In the text about knitting a lace cardigan, which sections of the sweater have a stitch count, and what is the count for each?

> PAGE:
----
Now, this is a lace cardigan worked with two strands held together. Aside from the obvious, it means when you are counting your stitches to see where you stand… there are a lot. I spent so long actually counting stitches that it was kind of ridiculous. I am really glad there was a breakdown of the five different sections of the sweater and how many stitches were supposed to be in each one.
When I finally counted the amount of stitches in each section, rather than just the total, I realized every one of these numbers were different from one another. The back was supposed to have 90 the sleeves 72 and the two fronts should have had 47. These are approximate numbers and not the ones from the actual pattern. I ended up with the back being 4 stitches shy, one sleeve was done, the other sleeve was two short, and the thank heaven but the fronts matched!
I had to fudge some numbers, carefully. I wrote down the numbers for each section and when I completed another row of that section I wrote down the amount of increase stitches in that row. It managed to work out… I think. At least I haven’t gotten to a point where I realized I colossally screwed up.
Well…. Except after I put the arm stitches on waste yarn. The pattern said to CO 4 stitches and place a marker, then CO 4 stitches and continue. Instead of reading that as cast on, I read it as cast off, then cast on. I kind of thought it was an odd thing to do, but I followed the pattern and continued on my way. I think it was the third row when I noticed the holes. This was not right at all. I could tell that I had bungled something horribly.
I went back to the pattern and CO stands for cast ON not cast off. Cast off is shown as BO, bind off. I had yet another facepalm moment and tried to drop stitches and fix the problem. This wasn’t destined to work though; there just wasn’t enough yarn in that space to CO four extra stitches. I had to rip it back to the arm holes.
I made use of the technique for ripping out I covered a few weeks ago and that made a huge difference. It got me within range to un-knit the last row. It really sucked to take out that much lace, but I feel better for it. The underarms look so much neater now, no holes or stretched stitches. I am glad I didn’t just blow it off and try to sew it together at the end.
----
> ENTRIES SHOWN:
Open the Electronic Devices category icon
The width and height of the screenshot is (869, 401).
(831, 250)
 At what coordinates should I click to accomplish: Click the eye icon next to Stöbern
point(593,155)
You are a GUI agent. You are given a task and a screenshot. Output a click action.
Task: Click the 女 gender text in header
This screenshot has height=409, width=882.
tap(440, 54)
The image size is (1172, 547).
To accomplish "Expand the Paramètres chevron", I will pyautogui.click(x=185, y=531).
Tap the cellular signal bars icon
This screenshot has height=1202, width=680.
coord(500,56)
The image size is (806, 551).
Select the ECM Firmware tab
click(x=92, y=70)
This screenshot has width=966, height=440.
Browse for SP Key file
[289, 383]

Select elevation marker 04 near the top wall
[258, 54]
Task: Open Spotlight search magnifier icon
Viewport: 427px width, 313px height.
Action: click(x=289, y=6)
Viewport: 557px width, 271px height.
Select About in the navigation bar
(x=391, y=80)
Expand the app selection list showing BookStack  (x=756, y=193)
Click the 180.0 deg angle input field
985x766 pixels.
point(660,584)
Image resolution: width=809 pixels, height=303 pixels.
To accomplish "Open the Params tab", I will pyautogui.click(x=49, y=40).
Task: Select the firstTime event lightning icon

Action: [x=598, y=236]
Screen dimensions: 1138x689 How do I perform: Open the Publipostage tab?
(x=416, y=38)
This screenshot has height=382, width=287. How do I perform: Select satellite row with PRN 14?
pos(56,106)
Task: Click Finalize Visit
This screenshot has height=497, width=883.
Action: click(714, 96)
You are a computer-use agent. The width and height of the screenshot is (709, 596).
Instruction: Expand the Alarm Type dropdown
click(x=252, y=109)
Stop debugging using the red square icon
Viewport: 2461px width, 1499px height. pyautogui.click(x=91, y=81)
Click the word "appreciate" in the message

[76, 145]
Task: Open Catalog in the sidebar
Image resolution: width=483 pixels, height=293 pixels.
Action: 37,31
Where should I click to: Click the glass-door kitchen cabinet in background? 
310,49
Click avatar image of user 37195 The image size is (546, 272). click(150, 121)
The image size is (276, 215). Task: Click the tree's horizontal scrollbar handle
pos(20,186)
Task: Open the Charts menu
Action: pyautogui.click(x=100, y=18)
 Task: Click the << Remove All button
----
> TASK RESULT:
- Back: 90 stitches
- Sleeves: 72 stitches
- Each of the two fronts: 47 stitches

The text calls these approximate numbers, not the ones from the actual pattern.